Тогда андроид спросил:
— Зачем ты идешь за мной? Я не сделал тебе ничего плохого. Из-за денег? Но разве твоя жизнь стоит этих денег? Или ты хочешь отомстить мне за тех убитых женщин?
Заворчав, как пес, человек поднял потрескавшуюся верхнюю губу. Зубы его были розовыми от крови, сочившейся из десны.
— Ты не сможешь повредить мне, — терпеливо объяснил андроид, и ветер, согласный с ним, бросил в лицо человеку пригоршню снега.
Тот мотнул головой и снова шагнул вперед.
— Ты хочешь умереть? — вкрадчиво предложил беглец. — Я могу это устроить. Но сейчас мне надо спешить…
Он оглянулся через плечо на длинный узкий корпус прогулочной яхты.
— …пока меня ищут на той стороне.
Всхрапнув и подволакивая ногу, человек сделал еще шаг.

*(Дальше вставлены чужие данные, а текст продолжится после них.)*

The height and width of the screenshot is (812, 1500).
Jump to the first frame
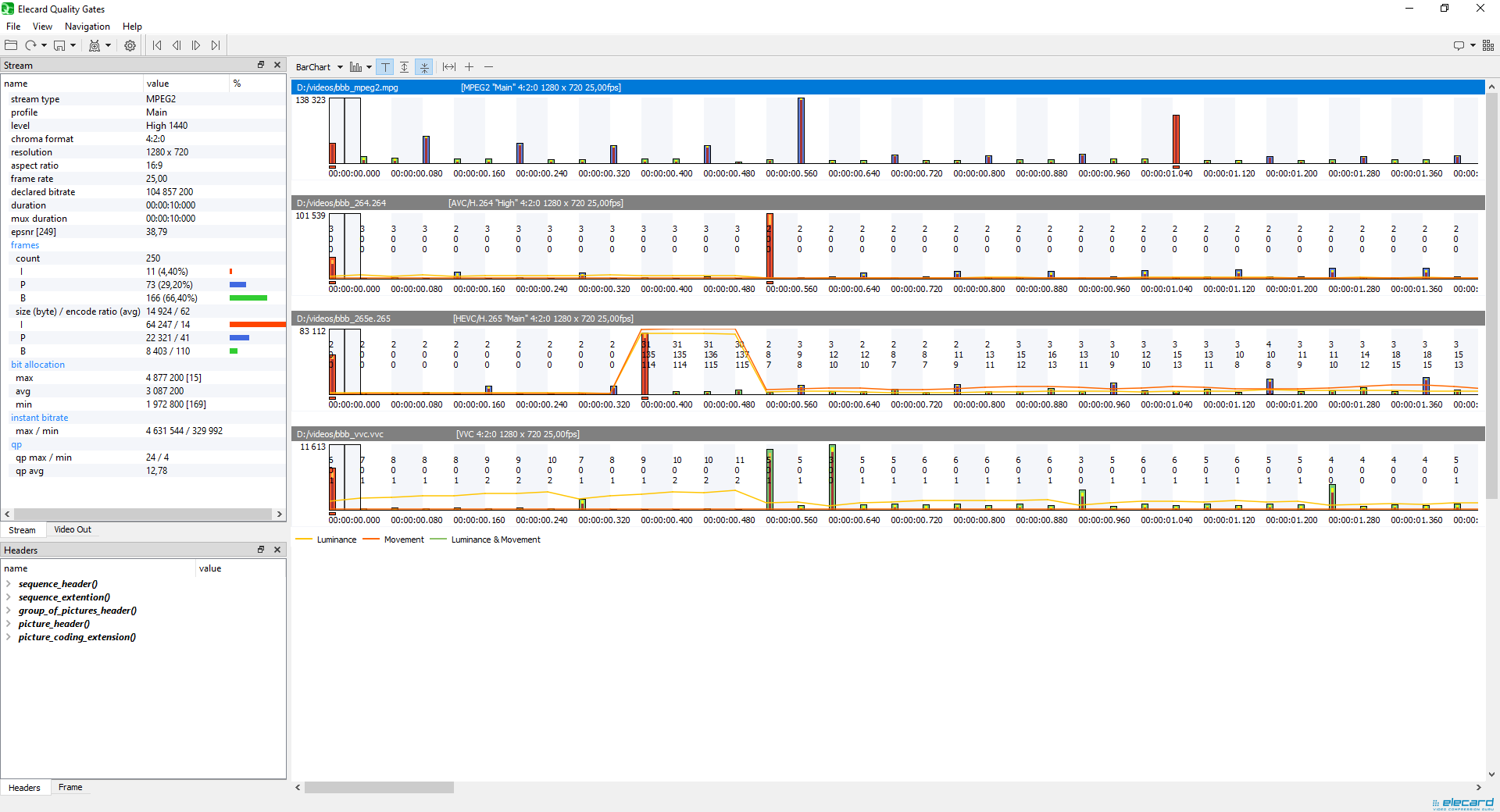pyautogui.click(x=157, y=45)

На секунду показалось, что андроид отступит, растворится в серой кисее вместе со своей яхтой. Но, поколебавшись, коммандо скользнул вперед. Он сбросил с плеч красную куртку и толкнул ее ногой под ограду пирса. Куртка упала в воду и начала плавно оседать в черноту.
Затем андроид очутился у человека за спиной. Он собирался сделать то, что делал обычно с этими тщедушными тварями — захват, рывок, хруст сломанных позвонков. Однако на сей раз жертва повела себя неожиданно. Рука андроида схватила лишь воздух, потому что человек присел, с неожиданной скоростью вырвал из-за голенища сапога нож и всадил его в бедро противнику.
Коммандо пошатнулся. На снег выплеснулась струя темной крови. В следующую секунду ботинок андроида уже врезался в копчик человеку. Тот без крика рухнул на доски пирса и успел перекатиться на спину, прежде чем коммандо навалился сверху. На сей раз андроид не стал использовать никаких приемов, а просто врезал кулаком в грудину противнику. Раздался влажный треск. Человек захрипел, изо рта у него потекла пузырящаяся кровь. Андроид, скривив лицо в недоброй усмешке, разодрал куртку и рубашку на груди раненого и скрюченными пальцами провел по бледной коже, оставляя пять красных глубоких полосок.